In this paper, we propose a new strategy for improving the environmental impact of the pulping and papermaking processes. We attempt to produce pulp in a neutral environment. Through this approach, the production cost of the enzyme can be significantly reduced and the conditions for obtaining high-quality and low-cost paper can be achieved. In addition, pulping in a neutral environment reduces environmental pollution.
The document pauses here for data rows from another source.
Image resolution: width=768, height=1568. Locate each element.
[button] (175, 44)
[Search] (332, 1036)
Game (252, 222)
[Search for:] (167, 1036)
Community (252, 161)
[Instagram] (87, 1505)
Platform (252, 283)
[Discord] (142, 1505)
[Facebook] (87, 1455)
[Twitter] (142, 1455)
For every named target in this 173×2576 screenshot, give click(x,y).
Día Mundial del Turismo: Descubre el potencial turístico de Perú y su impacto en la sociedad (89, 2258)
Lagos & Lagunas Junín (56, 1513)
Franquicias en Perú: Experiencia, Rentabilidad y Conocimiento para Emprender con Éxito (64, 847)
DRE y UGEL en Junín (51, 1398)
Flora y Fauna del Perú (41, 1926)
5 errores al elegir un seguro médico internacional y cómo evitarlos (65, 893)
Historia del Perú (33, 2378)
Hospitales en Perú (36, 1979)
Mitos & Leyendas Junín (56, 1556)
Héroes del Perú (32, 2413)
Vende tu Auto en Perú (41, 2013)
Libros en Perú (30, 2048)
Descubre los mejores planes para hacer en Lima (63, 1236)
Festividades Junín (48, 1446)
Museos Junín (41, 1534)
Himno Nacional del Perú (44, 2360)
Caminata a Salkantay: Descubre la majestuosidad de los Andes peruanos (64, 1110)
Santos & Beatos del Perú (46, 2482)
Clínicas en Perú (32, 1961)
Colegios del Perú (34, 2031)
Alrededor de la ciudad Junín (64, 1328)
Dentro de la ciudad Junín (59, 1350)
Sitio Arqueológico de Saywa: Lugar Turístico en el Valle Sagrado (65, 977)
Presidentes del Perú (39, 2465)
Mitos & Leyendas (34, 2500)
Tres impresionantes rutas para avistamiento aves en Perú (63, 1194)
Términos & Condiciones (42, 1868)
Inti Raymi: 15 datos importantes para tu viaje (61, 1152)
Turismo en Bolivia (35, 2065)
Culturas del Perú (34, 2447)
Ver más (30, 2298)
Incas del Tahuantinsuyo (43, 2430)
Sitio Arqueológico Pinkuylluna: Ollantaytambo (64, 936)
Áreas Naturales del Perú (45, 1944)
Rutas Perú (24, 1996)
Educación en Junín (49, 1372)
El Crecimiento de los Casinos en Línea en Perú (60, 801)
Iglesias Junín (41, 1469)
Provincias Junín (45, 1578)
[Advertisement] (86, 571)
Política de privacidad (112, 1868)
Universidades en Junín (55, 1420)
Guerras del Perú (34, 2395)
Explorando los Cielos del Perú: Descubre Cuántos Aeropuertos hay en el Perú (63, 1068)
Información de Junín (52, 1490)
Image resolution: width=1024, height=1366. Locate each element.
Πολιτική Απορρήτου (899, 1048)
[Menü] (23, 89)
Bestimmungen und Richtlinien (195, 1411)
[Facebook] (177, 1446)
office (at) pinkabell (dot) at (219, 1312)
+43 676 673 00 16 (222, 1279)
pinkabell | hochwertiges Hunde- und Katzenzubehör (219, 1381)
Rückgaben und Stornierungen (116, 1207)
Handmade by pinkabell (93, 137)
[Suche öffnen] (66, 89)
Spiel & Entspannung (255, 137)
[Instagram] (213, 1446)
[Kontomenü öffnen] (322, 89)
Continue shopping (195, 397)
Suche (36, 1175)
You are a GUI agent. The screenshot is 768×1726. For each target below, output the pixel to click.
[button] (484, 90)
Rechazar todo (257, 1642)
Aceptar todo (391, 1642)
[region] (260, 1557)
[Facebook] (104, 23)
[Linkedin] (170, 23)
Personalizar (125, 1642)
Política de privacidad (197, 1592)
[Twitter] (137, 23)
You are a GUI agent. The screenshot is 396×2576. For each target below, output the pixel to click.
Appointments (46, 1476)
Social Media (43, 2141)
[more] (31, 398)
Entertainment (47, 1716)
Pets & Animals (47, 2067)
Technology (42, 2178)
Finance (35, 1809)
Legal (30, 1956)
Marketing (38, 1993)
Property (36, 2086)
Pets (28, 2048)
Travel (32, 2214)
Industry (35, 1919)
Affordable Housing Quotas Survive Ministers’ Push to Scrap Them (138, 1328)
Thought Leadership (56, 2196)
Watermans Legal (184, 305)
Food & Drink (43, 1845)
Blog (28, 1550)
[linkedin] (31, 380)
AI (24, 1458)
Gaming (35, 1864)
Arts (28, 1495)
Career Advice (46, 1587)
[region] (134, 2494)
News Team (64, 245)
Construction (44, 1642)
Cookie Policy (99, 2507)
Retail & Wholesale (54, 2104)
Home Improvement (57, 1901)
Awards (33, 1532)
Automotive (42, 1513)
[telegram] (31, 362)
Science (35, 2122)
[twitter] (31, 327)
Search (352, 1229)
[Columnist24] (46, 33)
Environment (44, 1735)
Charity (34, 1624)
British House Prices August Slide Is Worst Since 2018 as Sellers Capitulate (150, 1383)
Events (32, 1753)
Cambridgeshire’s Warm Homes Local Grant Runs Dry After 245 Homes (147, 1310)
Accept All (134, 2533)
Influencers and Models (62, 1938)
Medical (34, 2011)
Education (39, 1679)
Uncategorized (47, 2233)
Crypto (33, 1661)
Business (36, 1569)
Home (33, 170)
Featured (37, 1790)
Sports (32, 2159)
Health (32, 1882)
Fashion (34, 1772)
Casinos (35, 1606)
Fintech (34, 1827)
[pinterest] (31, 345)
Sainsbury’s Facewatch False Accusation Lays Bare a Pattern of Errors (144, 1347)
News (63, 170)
In order to improve the pulping efficiency of the factory, we consider combining a certain index in the pulp after pulping with the degree of beater, exploring the law of the change of the index and the degree of beater, and describing the change of the index and the degree of beater through the fitting equation, so as to achieve the online control of biomechanical pulping [23,24].

2. Materials and Methods

2.1. Materials

The wheat straw used in this study was obtained from wheat fields in five different regions of China (Dezhou City, Shandong Province; Linfen City, Shanxi Province; Huaihua City, Anhui Province; Suqian City, Jiangsu Province; Puyang City, Henan Province). After the composition analysis of wheat straw, the wheat straw from Dezhou City, Shandong Province was used for the follow-up experiment. Before pulping, the raw materials were cleaned, cut and sampled with a length of approximately 1 cm, followed by drying under the sun.

The xylanase and pectinase used in the experiments were provided by Shandong Longkete Enzyme Preparation Co., Ltd. (Yishui, China). All the other reagents used were analytically pure.

2.2. Pretreatment

The dried wheat straw and water in the ratio of 1:8 were placed in an 80 °C water bath for 2 h for swelling treatment, and enzymes were added simultaneously. After 2 h, a 1.5% potassium hydroxide (KOH) solution was added. The mixture solution was left to stand for 1 h, after which the pH was adjusted to neutral with phosphoric acid.

2.3. Enzymolysis

Under neutral conditions, enzyme treatment was conducted at different temperatures (50–90 °C) for 1 h, after which the treated samples were ground using a refiner with revolutions of 3000 rpm. After refining, the enzyme was inactivated by placing the pulp in a water bath at 100 °C for 10 min, after which the samples were taken for analysis.

2.4. Analysis Method

2.4.1. Composition Analysis of Wheat Straw

The contents of cellulose, hemicellulose and lignin in the wheat straw samples were determined according to the standard laboratory analysis procedure tp-510-42618 of the Renewable Energy Laboratory (NREL) [25]. The percentages of cellulose, hemicellulose and lignin in the samples were determined relative to the dry basis. The content of pectin was determined by carbazole colorimetry. The wheat straw was dried to a constant weight at (105 ± 2) °C, after which its water content was calculated. The wheat straw was placed in a muffle furnace and burned at (550 ± 10) °C for 2 h to determine its ash content (NREL/TP-510-42622) [26]. The protein content of the wheat straw was measured by the Kjeldahl method, according to NREL/TP-510-42625, and the nitrogen factor was 5.70 [27]. The fat content was determined by alkaline hydrolysis.

2.4.2. Determination and Definition of the Enzyme Activity

The activities of xylanase and pectinase were determined using the standard 3,5-dinitrosalicylic acid method [28]. The enzyme activity in the enzyme treatment is defined as the amount of enzyme required to generate 1 μmol of the substrate in 1 min.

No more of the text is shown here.